The findings were revealed in the new 2012 APEC Economic Policy Report, released on 4 October, which assesses member economies’ progress in implementing the APEC Ease of Doing Business Initiative adopted in 2009. The Initiative’s goal is to foster a 25 percent more favourable business environment in the Asia-Pacific region by 2015.
“APEC economies and stakeholders continue to work together to make doing business throughout the region cheaper, faster and easier,” said Raymond Greene, Chair of the APEC Economic Committee which produced the report.
“Capacity building and best practice exchange within APEC are advancing regulatory reforms to these ends.”
The Ease of Doing Business Initiative’s five priority areas include starting a business, dealing with construction permits, getting credit, trading across borders and enforcing contracts.
“The progress being made towards achieving APEC economies’ ease of doing business goals is significant, particularly in certain areas such as starting a business which has advanced the most in average terms,” said Dr Denis Hew, Director of the APEC Policy Support Unit which assisted in the report’s preparation.
Between 2009 and 2011, the median time to start a business in the APEC region fell 56.5 percent, from 23 to 10 days.

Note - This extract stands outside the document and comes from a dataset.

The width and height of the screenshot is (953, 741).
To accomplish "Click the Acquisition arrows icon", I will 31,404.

By contrast, it fell only 12.5 percent for the rest of the world, from 20 to 18 days.
Member economies have also made considerable inroads in making trading across borders more cost effective, Dr Hew noted.

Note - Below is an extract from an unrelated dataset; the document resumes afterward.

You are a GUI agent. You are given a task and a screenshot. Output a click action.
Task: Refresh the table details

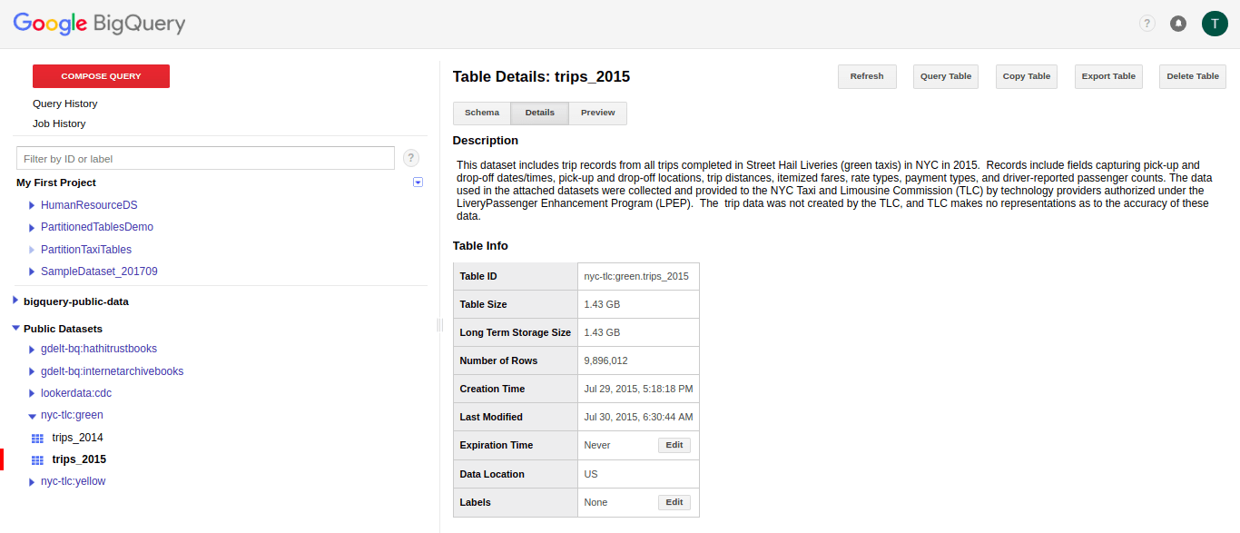pyautogui.click(x=866, y=76)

In 2011, the average cost to export a container in the APEC region was US$835, 44 percent cheaper than the US$1,486 amount for the rest of the world. And to import a container in the region it was 49 percent cheaper at US$896 compared to US$1,768 elsewhere.
“While APEC economies have clearly improved the business environment in the Asia Pacific there is still much more to be done on an individual and collective basis,” Dr Hew said. “This includes smoothing out the unevenness of progress across the region, for example, in dealing with construction permits and getting credit.”
APEC’s ease of doing business performance was evaluated based on the World Bank’s Doing Business data set.